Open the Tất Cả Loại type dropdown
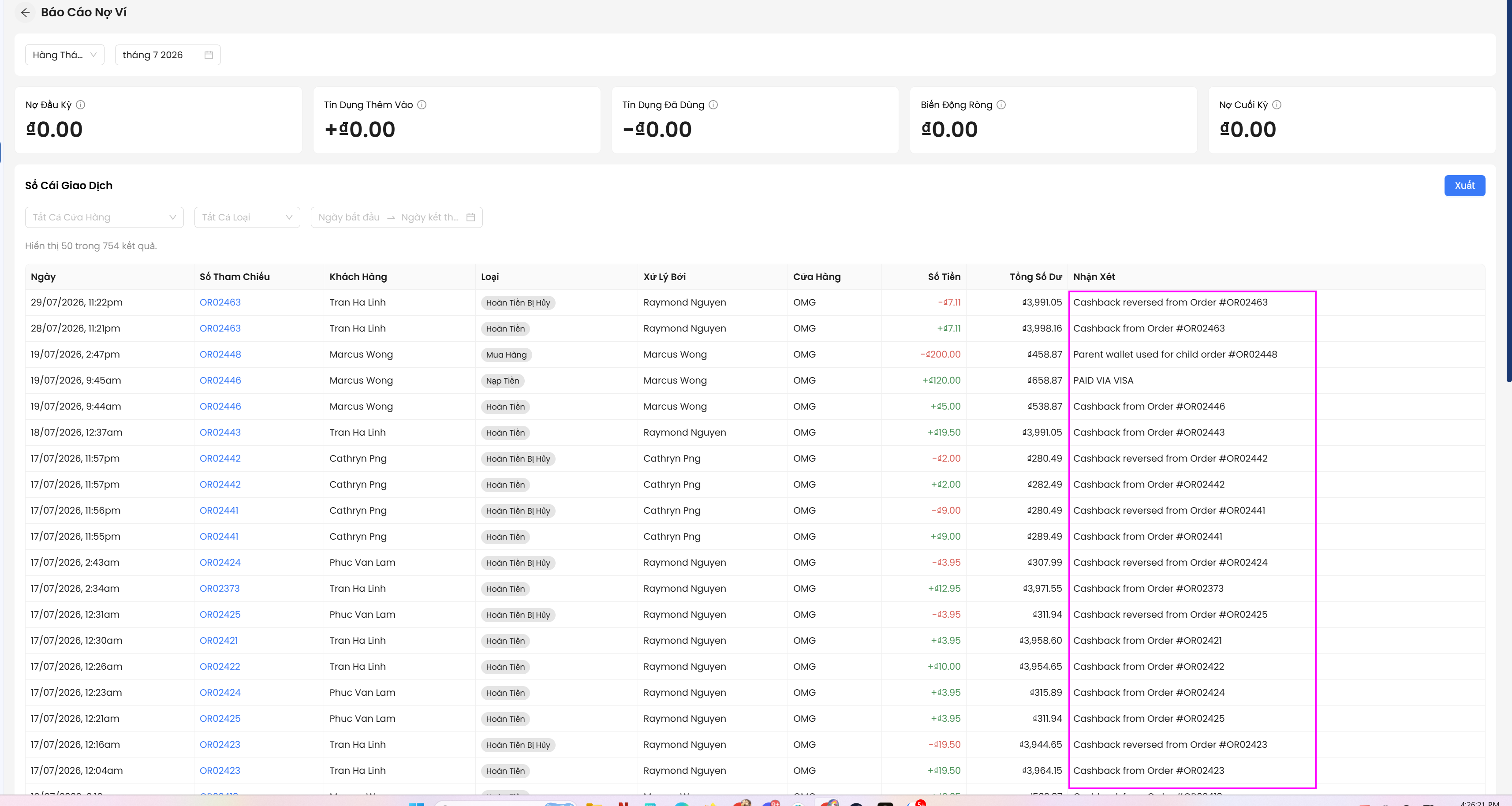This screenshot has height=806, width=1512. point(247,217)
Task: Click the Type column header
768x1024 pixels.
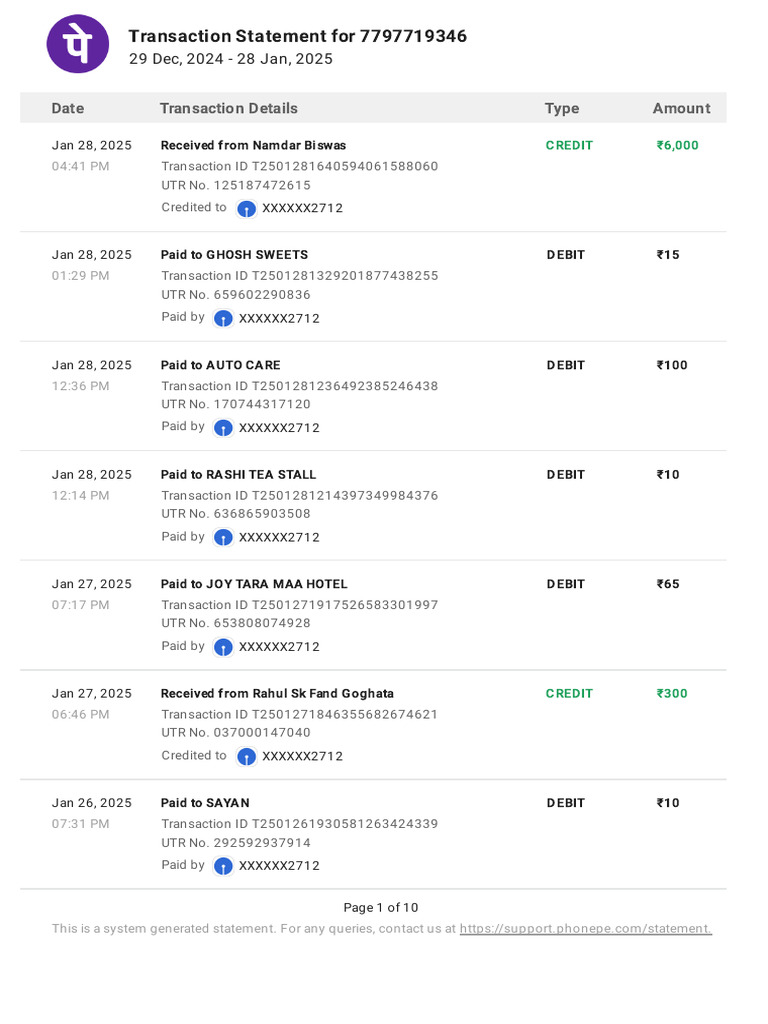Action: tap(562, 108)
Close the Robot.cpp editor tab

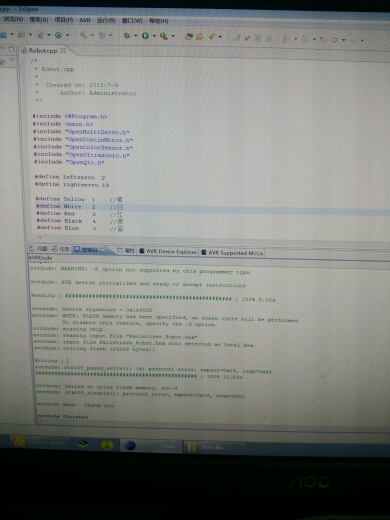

- **TASK GOAL**
A faithful copy of all the records is required, with the pictures left out.

- **RESULT**
Open the Tất Cả Loại type dropdown
This screenshot has height=806, width=1512. point(247,217)
Task: Click the Type column header
768x1024 pixels.
Action: tap(562, 108)
Close the Robot.cpp editor tab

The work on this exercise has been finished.